Pareja de mastines pone en fuga a comando animalista

Los hechos sucedieron en las inmediaciones de Quintanilla de Truchas (Antes Villa Franca de las truchas), cuando dos individuos que atienden a las iniciales JPG y RPG, fueron atendidos de numerosas contusiones y desgarros que, aparentemente y en un primer examen, coincidían con mordeduras de cánidos.

Al parecer, según relataron los damnificados a efectivos policiales avisados por el personal sanitario, se encontraban practicando senderismo por el paraje denominado “el Ventisquero del tío Paco” cuando, sin mediar aviso y por la espalda, se les abalanzaron dos mastines gigantescos que la emprendieron con ellos a mordiscos hasta que lograron refugiarse en un automóvil que tenían aparcado a unos 200 metros.

Medios policiales se desplazaron al citado paraje con la intención de esclarecer lo sucedido.

Localizaron a PHJ, ganadero y propietario de la finca donde se desarrollaron los presuntos hechos, que ofreció una versión totalmente diferente a la expuesta por los senderistas.

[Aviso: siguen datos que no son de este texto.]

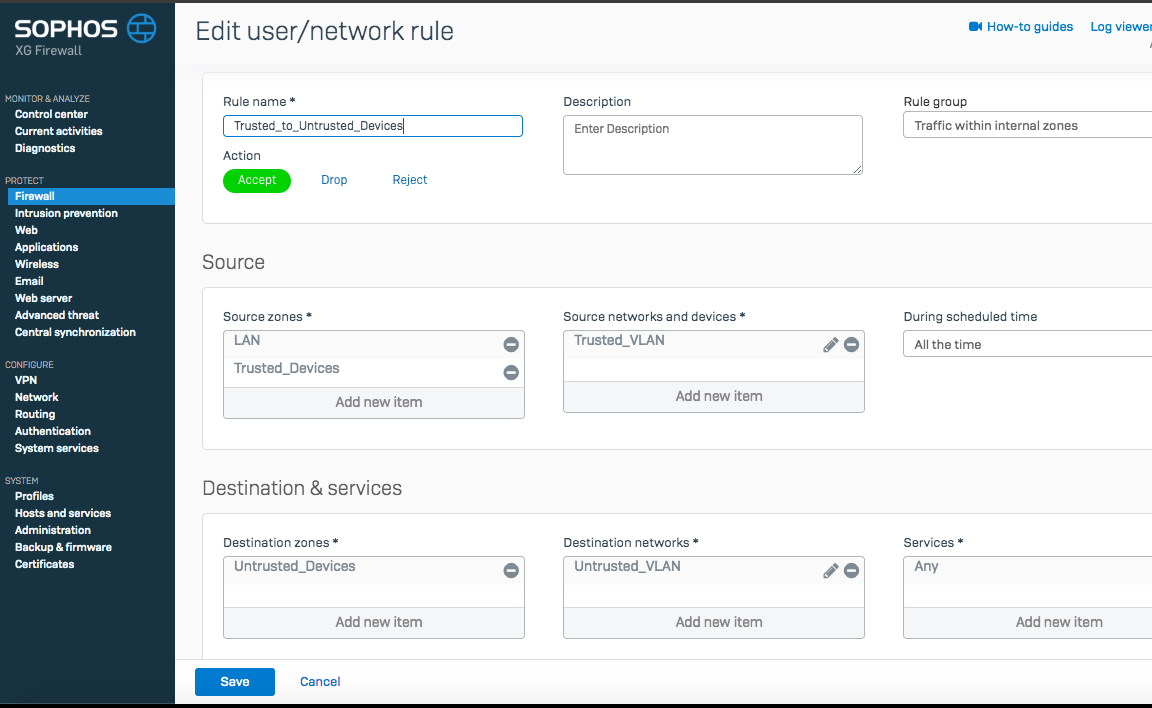
Task: Remove Untrusted_VLAN from destination networks
Action: coord(851,571)
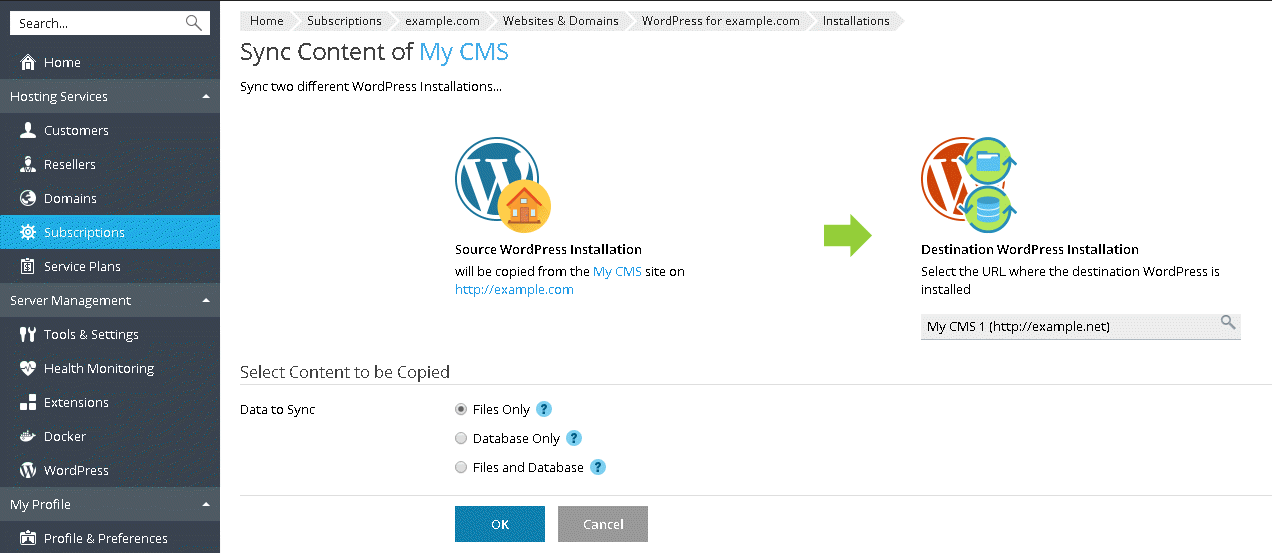The width and height of the screenshot is (1272, 553).
Task: Click the Health Monitoring heart icon
Action: pyautogui.click(x=27, y=368)
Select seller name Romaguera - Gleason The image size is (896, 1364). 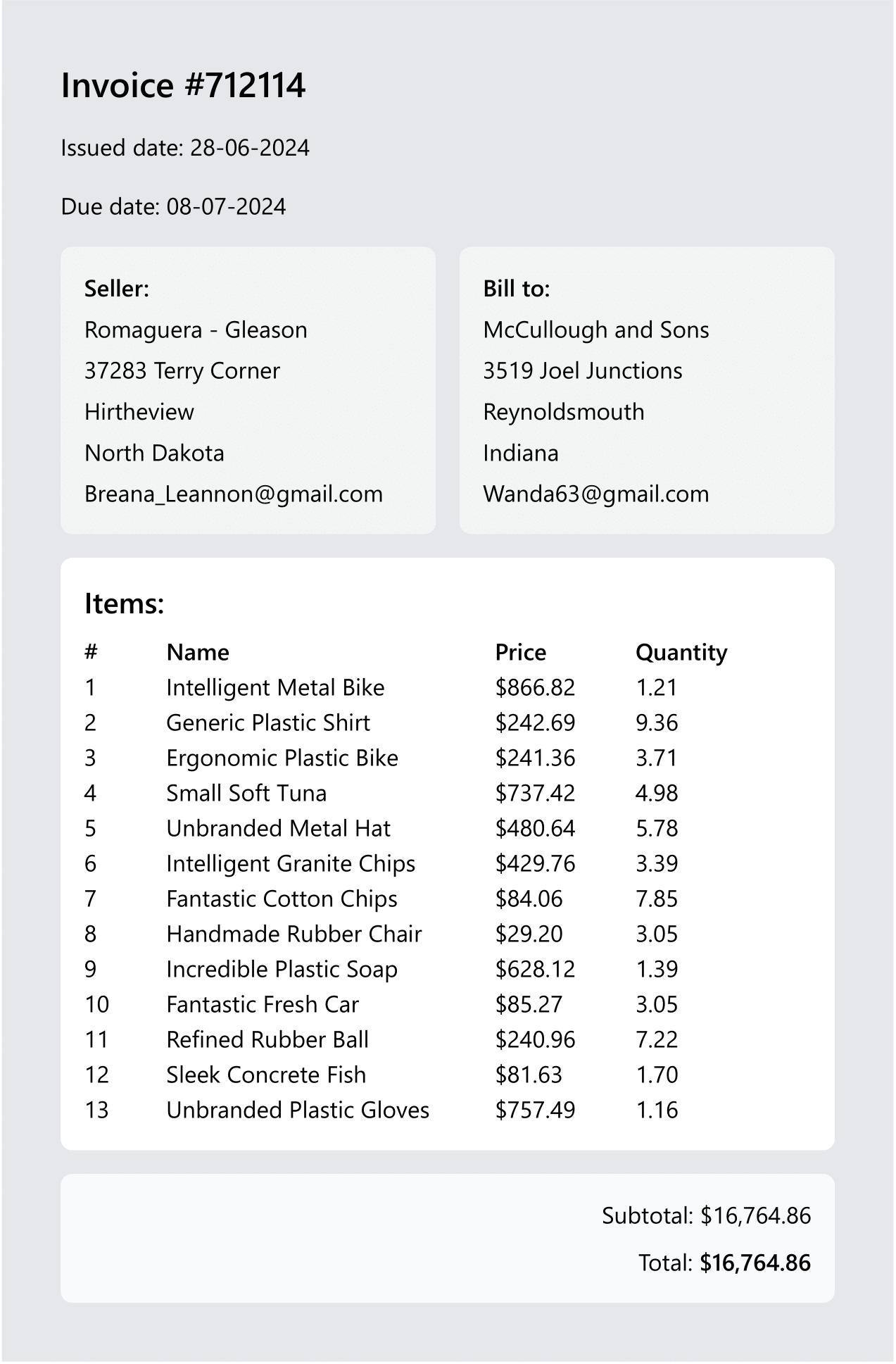tap(196, 330)
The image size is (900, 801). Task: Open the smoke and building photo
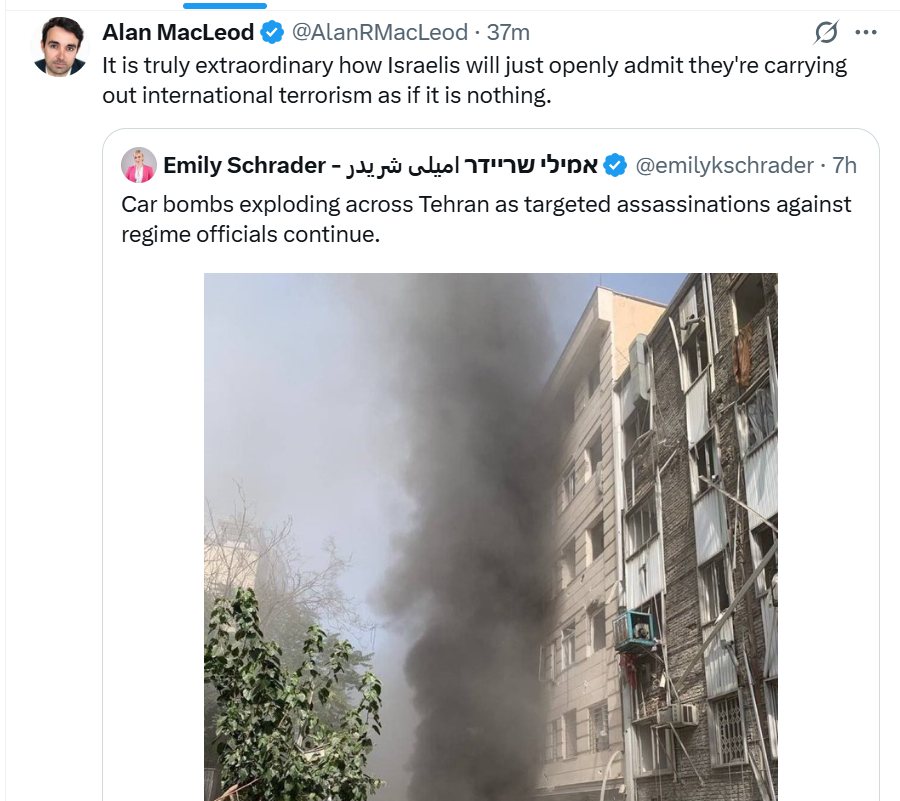point(491,537)

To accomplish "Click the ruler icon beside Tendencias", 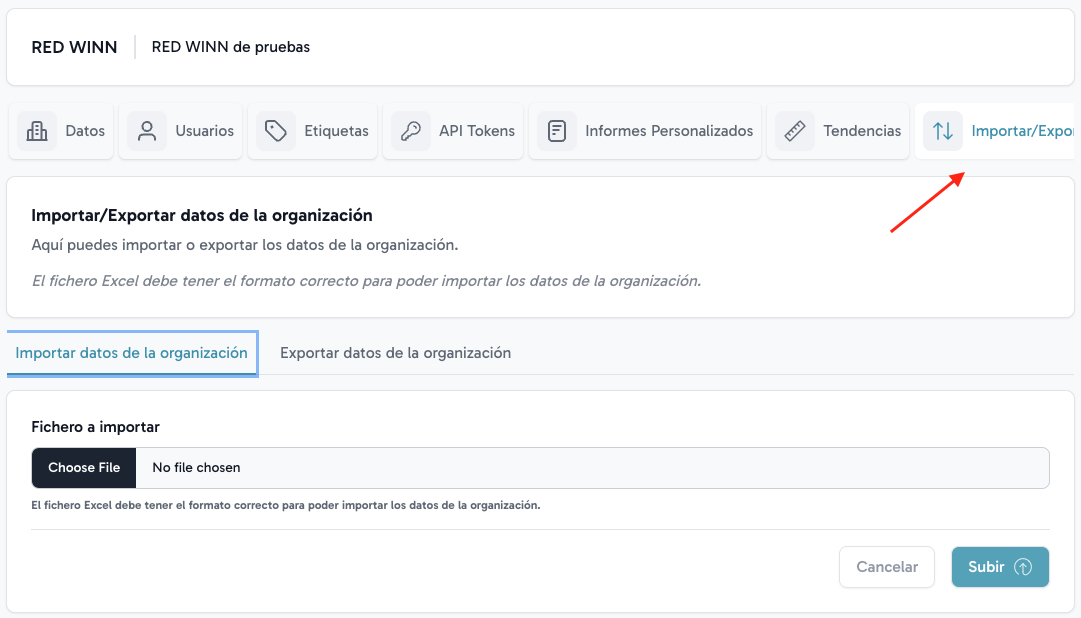I will click(x=795, y=131).
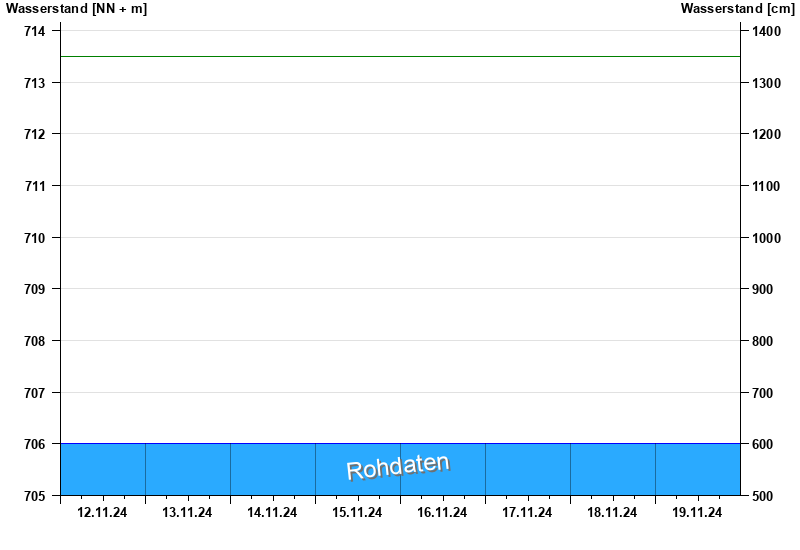Viewport: 800px width, 550px height.
Task: Select the 17.11.24 date on the axis
Action: pyautogui.click(x=527, y=513)
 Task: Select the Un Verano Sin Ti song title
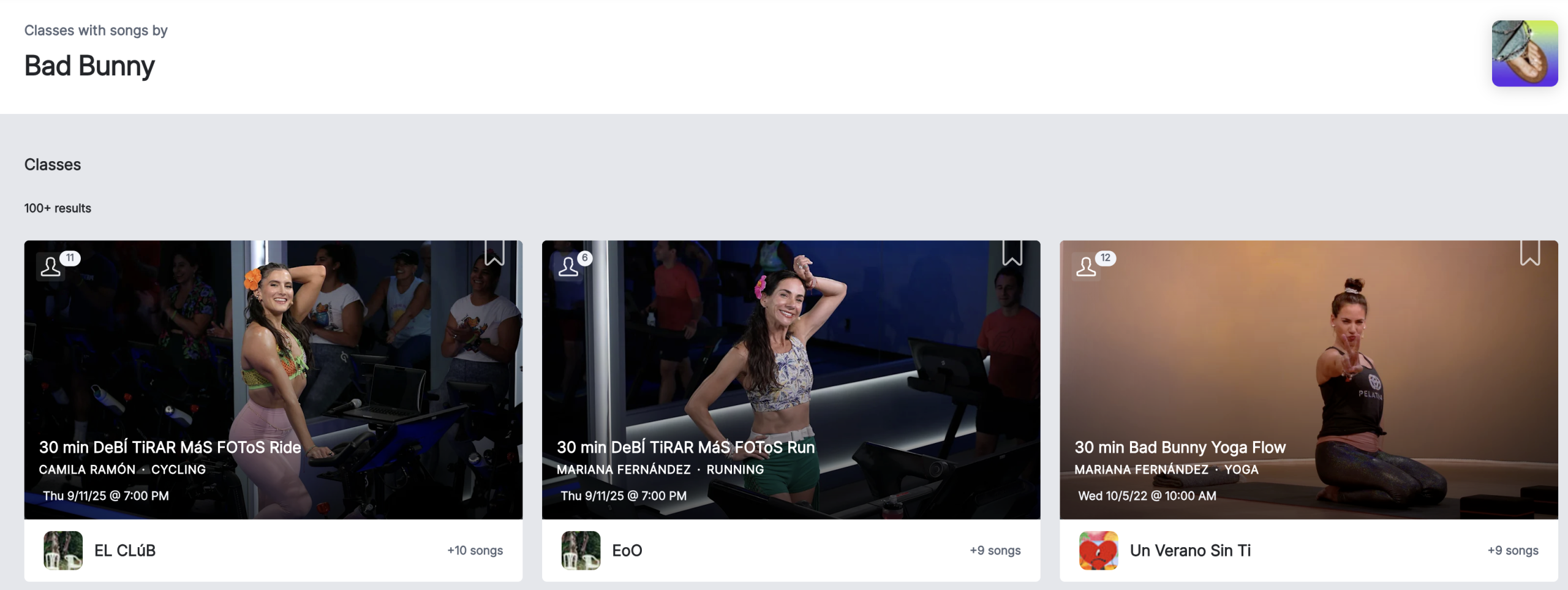tap(1190, 550)
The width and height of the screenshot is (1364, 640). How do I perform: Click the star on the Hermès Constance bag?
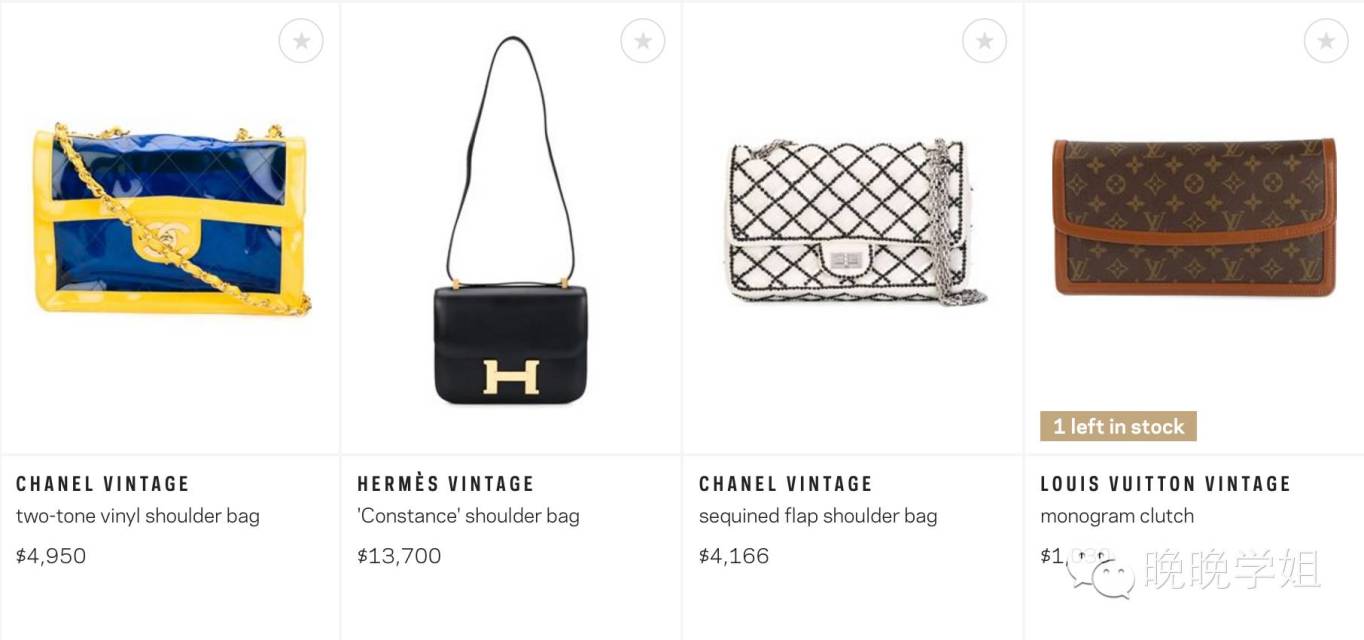click(x=643, y=41)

Al parecer, según la versión del ganadero, sobre las dos de la madrugada le despertó un enorme algarabío de rebuznos que procedía del cercado de los burros y, temiendo que fuera un ataque de lobo, “que abunda mucho por estos montes“, soltó a dos de los siete mastines que pernoctan en el corral de las ovejas.

Al instante pudo oír como un tropel y lo que parecía gente gritando y soltando todo tipo de improperios y aullidos de dolor en dirección a la carretera, por lo que rápidamente llamó a los perros y los encerró. Intento acercarse a continuación a la zona para interesarse por lo que había sucedido, pero el coche arranco a toda velocidad.

Los agentes procedieron a revisar la documentación de los canes y a tomar muestras de ADN de sus bocas para futuras diligencias judiciales. Posteriormente realizaron una inspección visual en el lugar exacto de los presuntos hechos, donde encontraron una motosierra en perfecto uso, mazas de hierro, varias tenazas y dos cámaras de vídeo. Todo ello esparcido por el suelo en dirección a la carretera.

Ya en dependencias policiales, ante las diferencias significativas en las versiones y el material encontrado, procedieron a un careo entre los implicados encontrando numerosas contradicciones incluso entre los presuntos senderistas que, una vez investigados los hechos en profundidad, resultaron ser en realidad dos conocidos activistas de la organización  Burro & clay.

Ante la evidencia de los hechos los dos activistas reconocieron que, efectivamente, estaban ejerciendo una acción para liberar de la opresión a dos burros, y trasladarlos con posterioridad a un refugio donde vivirían en armonía con otros animales. También admitieron que el material era para inutilizar las instalaciones y que nunca mas se pudiera maltratar a un animal allí.

Indicaron a continuación que tuvieron conocimiento de lo que estaba sucediendo en esta explotación ganadera a través de las redes sociales, cuando un simpatizante que paseaba por la zona con sus hijos les envío fotos del maltrato que recibían los burros: “Vivian rodeados de un pastor eléctrico, herramienta típica de carceleros, y en ocasiones con las dos patas delanteras atadas entre si a modo de unas esposas policiales, lo que les ocasionaba un tremendo trastorno limitando enormemente sus movimientos“.

La cara del pastor, citan fuentes policiales extraoficialmente, era todo un poema no dando crédito a lo que oía.

Por otro lado, y una vez procesadas las muestras de ADN recogidas de la boca de los mastines, se encontraron muestras de tejido de al menos siete individuos diferentes, por lo que se está intentando localizar al resto de presuntos integrantes del presunto “comando liberador” que presuntamente también debieron ser mordidos por los canes.

Al cierre de esta edición continuaban las pesquisas policiales para esclarecer los hechos.